31/ So Peterson would say deconstruction went too far—gave us far too many perspectives, when all we needed was Jungian archetypes pitting Light versus Dark, Good versus Evil and so on—and dialectics are unnecessary because timeless myth says such battles should end in *balance*.
32/ In other words, Peterson offers clear guidance amidst the chaos of the internet by saying that it's okay for women to be [what he thinks mythos establishes as] women and for men to be [what he thinks mythos establishes as] men and the result will be *balance* and *harmony*.
33/ Folks like @rustyrockets like the sound of that. Balance. Harmony. Clear truths that clear away the uncertainty that's the natural byproduct of "deconstruction." And that harmony would replace dialectics—thus allowing all of us to live comfortably together. That's the theory.
34/ One major problem with that theory is that balance is only "restored" and harmony only "achieved" if in every situation we create a binary—a *single* dialectic—and then enforce a very, very, very old view of how the combat implied by that dialectic should turn out in the end.

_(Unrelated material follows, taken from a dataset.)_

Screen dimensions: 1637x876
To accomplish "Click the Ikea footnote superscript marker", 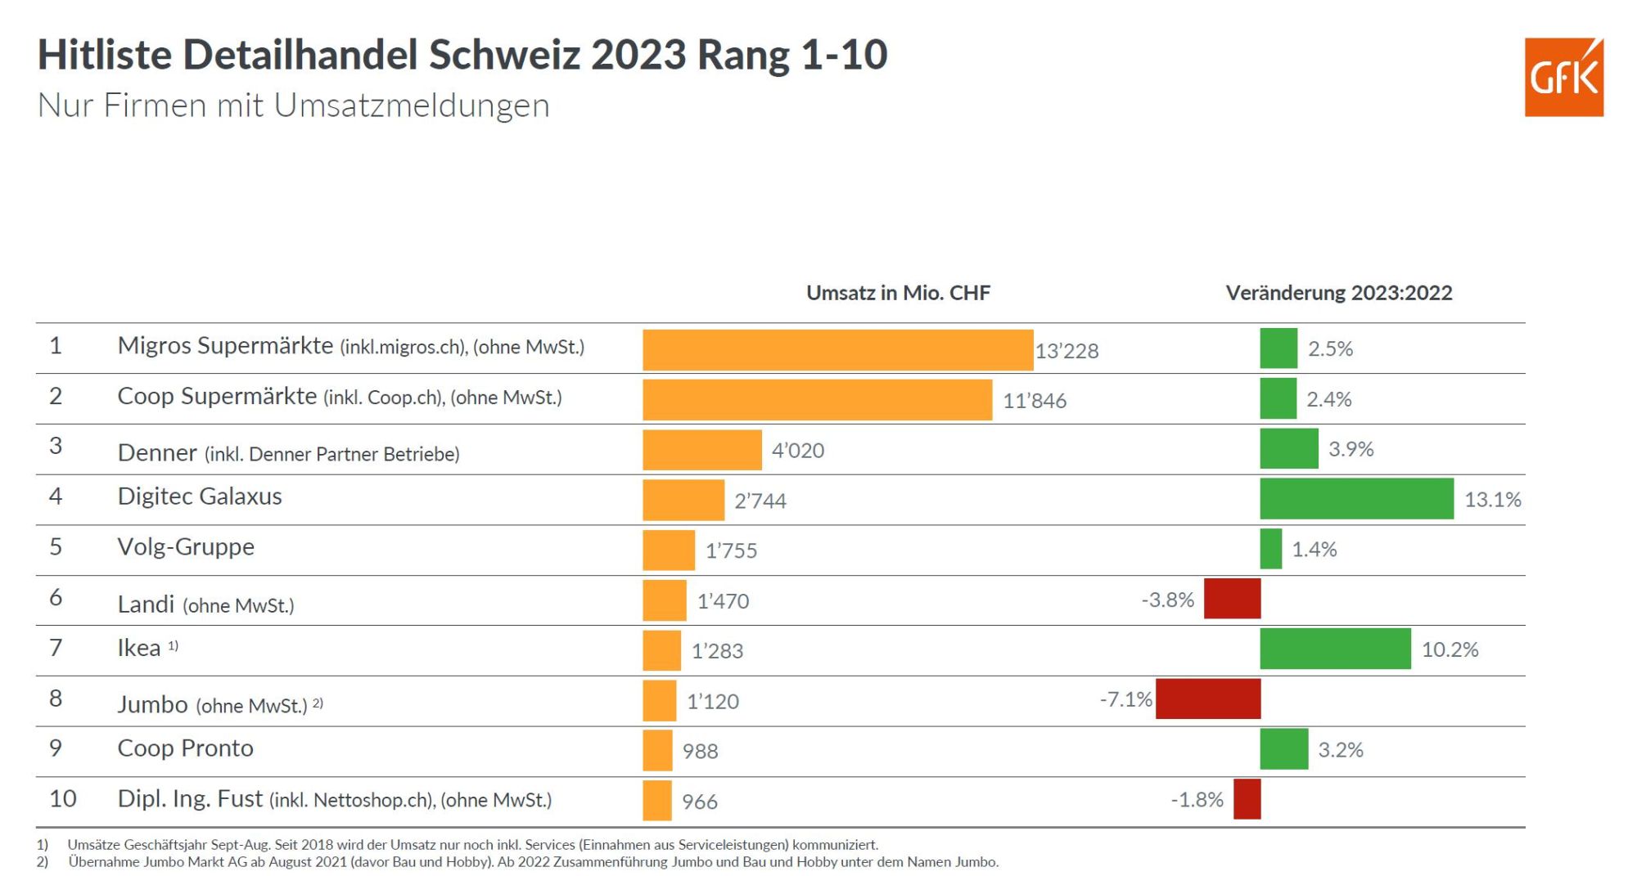I will coord(174,645).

35/ The very old have seen the BS of the world, and want to settle their hearts by living their last years in the comfort of simple truths. And what Peterson knows is that angry young white male virgins want the very same thing. They're scared and angry and want *simple answers*.

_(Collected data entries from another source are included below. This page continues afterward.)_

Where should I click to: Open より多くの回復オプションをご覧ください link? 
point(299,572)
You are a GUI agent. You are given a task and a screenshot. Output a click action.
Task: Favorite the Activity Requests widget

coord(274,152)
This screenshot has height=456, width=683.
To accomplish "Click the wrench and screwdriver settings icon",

36/ That's why Peterson's retrograde thinking *can't handle* the boggling complexities of the internet, the necessary vagaries of social exchanges, the multitude of overlapping systems in any heterogeneous society, or the "negative capability" known as "uncertainty" by laypeople.
37/ Jordan Peterson is pop psychology for children. But he's articulate, very polished, (seemingly) very earnest, and willing to dialogue on almost any topic and (almost) always cordially, so his vapid ideas seem both profound and also an *evolution* from our contentious culture.

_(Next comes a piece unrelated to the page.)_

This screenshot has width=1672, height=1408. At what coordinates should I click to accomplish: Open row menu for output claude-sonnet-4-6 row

38/ For instance, in a lengthy discussion with VICE on the subject of the MeToo movement, Peterson outrageously says "we don't know the rules" for workplace interactions. But we do—they're just complex, dynamic, and cross-disciplinary. Which means they're a thing made for adults.
39/ Want to know the rules for workplace interactions? Read your employee handbook. Talk to female friends and family members. Read accounts of civil litigation involving workplace harassment. Develop an ethical code that's dynamically transferable to novel situations. Get wiser.
40/ Any adult who can watch Peterson say for *an hour*—*over and over again*—that adult humans have *absolutely no means* of determining how to act in the workplace and must therefore devolve to ancient archetypes and still think he's a dynamic thinker is in some way intoxicated.
41/ Here's the reality: deconstruction without reconstruction can indeed be dangerous, as it divides reality into ever and ever smaller bits without leaving us with any hope that our fractured senses and environments can in some way, sometime in the middle term, be reconstituted.
42/ Here's another reality: the dialectical model is incredibly powerful. But like any activist model, it achieves diminishing returns beyond a certain point. Treating every political or cultural rift as a dialectic is no wiser than responding to all slights with a hunger strike.
43/ One question metamodernists ask is whether there are certain situations in which we need a post-dialectical model to continue to progress as communities. Another question metamodernists ask is how we can *reconstruct* systems after we've done any/all necessary deconstructing.
44/ But *unlike* both postmodernists and pre-Modernists like Peterson, metamodernists don't see the "shape" of our eventual endgame as being a polar spectrum—a two-dimensional battlefield across which two incompatible and competing ideas or forces contest until one is eradicated.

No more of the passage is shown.